Schubert's trout? no idea what that is but i head it on top gear.


----------



## Fsharpmajor

Tubas, I think.

What's the name of the piece suggested by the above pic?


----------



## Crudblud

Ah, that must be Mozart's famous "Blue Cranes" Symphony in R-flat major, K.59938.


----------



## joen_cph

"Scene with Cranes" (Sibelius, orchestral work)

and this:


----------



## Polednice

This thread is so far atrocious.


----------



## joen_cph

Give the answer - which is quite easy -and I´ll agree.


----------



## Crudblud

Schubert's "Really Tall Grass" Quintet in Beef minor


----------



## joen_cph

It´s for piano solo, guys.


----------



## Klavierspieler

Janacek - On an Overgrown Path

Image coming....


----------



## Huilunsoittaja

An Die Freude said:


> An example would be the SCRYAAAH! Bin. picture (obviously without the answer underneath it.


Hehe. :tiphat:


----------



## Klavierspieler




----------



## Huilunsoittaja

Klavierspieler said:


>


I know that one! Because I've read that short story by Tolstoy.

The Kreutzer Sonata by Beethoven.

Here you go:


----------



## Klavierspieler

Huilunsoittaja said:


> I know that one! Because I've read that short story by Tolstoy.
> 
> The Kreutzer Sonata by Beethoven.


Oops! That works too, but it wasn't what I was looking for!


----------



## Polednice

Anna Karenina a _short_ story?!


----------



## Klavierspieler

Polednice said:


> Anna Karenina a _short_ story?!


"The Kreutzer Sonata" by Leo Tolstoy is a short story.

@Huilun: Prokofiev _Cinderella_?


----------



## Polednice

Klavierspieler said:


> "The Kreutzer Sonata" by Leo Tolstoy is a short story.
> 
> @Huilun: Prokofiev _Cinderella_?


But what's with the bear?


----------



## violadude

Klavierspieler said:


> "The Kreutzer Sonata" by Leo Tolstoy is a short story.
> 
> @Huilun: Prokofiev _Cinderella_?


I believe you are looking for Janacek's first string quartet.


----------



## Klavierspieler

Polednice said:


> But what's with the bear?


Oh! It is a bear! It used to be a large red square.


----------



## Klavierspieler

violadude said:


> I believe you are looking for Janacek's first string quartet.


For my riddle? No, it's much more simple than that. I thought everyone would pick up on it right away, especially considering who posted it (hint, hint).


----------



## Crudblud

Oh, Schumann's famous opera "Der Bär in gläsernen Schuhen" right? Right? Eh?

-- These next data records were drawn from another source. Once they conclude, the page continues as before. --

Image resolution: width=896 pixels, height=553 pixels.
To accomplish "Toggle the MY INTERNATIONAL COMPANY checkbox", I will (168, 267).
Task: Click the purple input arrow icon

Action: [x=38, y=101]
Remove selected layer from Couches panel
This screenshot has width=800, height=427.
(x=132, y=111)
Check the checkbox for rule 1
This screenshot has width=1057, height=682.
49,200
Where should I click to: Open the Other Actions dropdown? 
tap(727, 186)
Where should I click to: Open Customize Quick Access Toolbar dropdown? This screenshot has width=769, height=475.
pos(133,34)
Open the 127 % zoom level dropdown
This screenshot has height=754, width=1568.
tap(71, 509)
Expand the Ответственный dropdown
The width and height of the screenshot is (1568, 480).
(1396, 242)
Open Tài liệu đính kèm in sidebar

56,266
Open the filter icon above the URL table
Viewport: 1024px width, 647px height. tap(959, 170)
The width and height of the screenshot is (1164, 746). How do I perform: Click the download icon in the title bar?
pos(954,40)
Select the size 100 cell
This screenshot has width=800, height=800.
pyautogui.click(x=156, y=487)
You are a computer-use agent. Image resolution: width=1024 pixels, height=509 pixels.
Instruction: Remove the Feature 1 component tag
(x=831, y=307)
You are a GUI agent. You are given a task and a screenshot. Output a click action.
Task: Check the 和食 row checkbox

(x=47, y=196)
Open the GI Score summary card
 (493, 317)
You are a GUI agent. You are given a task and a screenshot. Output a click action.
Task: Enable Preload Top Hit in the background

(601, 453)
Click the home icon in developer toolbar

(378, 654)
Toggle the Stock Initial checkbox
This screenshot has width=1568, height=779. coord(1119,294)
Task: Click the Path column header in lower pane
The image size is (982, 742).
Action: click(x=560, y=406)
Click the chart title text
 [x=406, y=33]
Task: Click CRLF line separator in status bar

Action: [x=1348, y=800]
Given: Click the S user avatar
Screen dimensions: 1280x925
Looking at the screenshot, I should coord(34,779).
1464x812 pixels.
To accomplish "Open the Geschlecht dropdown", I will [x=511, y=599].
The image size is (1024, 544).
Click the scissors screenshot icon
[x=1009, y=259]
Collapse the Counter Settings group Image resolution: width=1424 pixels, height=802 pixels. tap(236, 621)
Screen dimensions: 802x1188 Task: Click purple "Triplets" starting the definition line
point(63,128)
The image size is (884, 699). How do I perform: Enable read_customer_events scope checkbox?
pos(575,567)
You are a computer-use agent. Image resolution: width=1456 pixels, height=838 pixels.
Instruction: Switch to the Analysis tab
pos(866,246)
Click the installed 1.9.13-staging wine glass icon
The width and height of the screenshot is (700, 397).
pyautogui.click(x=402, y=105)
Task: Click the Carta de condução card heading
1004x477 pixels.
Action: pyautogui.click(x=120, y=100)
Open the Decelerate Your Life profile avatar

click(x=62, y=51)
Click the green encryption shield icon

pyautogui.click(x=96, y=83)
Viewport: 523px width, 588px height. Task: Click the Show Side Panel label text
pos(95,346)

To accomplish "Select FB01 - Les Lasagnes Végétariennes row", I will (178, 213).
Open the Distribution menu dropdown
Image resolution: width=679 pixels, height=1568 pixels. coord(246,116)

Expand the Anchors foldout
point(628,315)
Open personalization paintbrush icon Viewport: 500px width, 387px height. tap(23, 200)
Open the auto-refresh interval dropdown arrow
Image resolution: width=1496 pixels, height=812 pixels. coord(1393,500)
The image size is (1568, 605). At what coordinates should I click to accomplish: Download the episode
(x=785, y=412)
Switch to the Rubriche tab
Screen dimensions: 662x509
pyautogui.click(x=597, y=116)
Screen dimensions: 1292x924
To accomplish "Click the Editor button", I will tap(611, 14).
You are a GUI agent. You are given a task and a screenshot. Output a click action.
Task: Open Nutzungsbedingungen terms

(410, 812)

Eh?

Oh fine, I'll find some other way to amuse myself when I can't write.


----------



## Klavierspieler

I changed my post, maybe that will make it easier.


----------



## violadude

Klavierspieler said:


> I changed my post, maybe that will make it easier.


Schumann's violin concerto?


----------



## joen_cph

*"Kreisleriana"*

I´ll leave the field open regarding the next picture.

The bear+glass shoe seems a bit difficult ? One piece or a cycle ?


----------



## Huilunsoittaja

Klavierspieler said:


> Oh! It is a bear! It used to be a large red square.


I was just looking for a symbol of Russia. I thought red was too obvious, so I went with the bear.


----------



## An Die Freude

My first one's still up for grabs folks. Clue: It's not a musical piece.


----------



## Polednice

Huilunsoittaja said:


> I was just looking for a symbol of Russia. I thought red was too obvious, so I went with the bear.


I think the Russian flag would have been fairer and less confusing. 

Beware folks: you need to be a little more obvious in your selections of pictures! The associations you tie to it may seem obvious to you at the time, but they are obtusely tangential to everyone else not inhabiting your thought process at the time. Or I'm dumb.


----------



## An Die Freude

*MY FIRST ONE'S A STRING INSTRUMENT!!!!!!*

Ok, you should get it now.


----------



## Klavierspieler

Huilunsoittaja said:


> I was just looking for a symbol of Russia. I thought red was too obvious, so I went with the bear.


But it isn't _Cinderella_?

@joen-cph: Thank You! I thought that would be obvious, but I guess not.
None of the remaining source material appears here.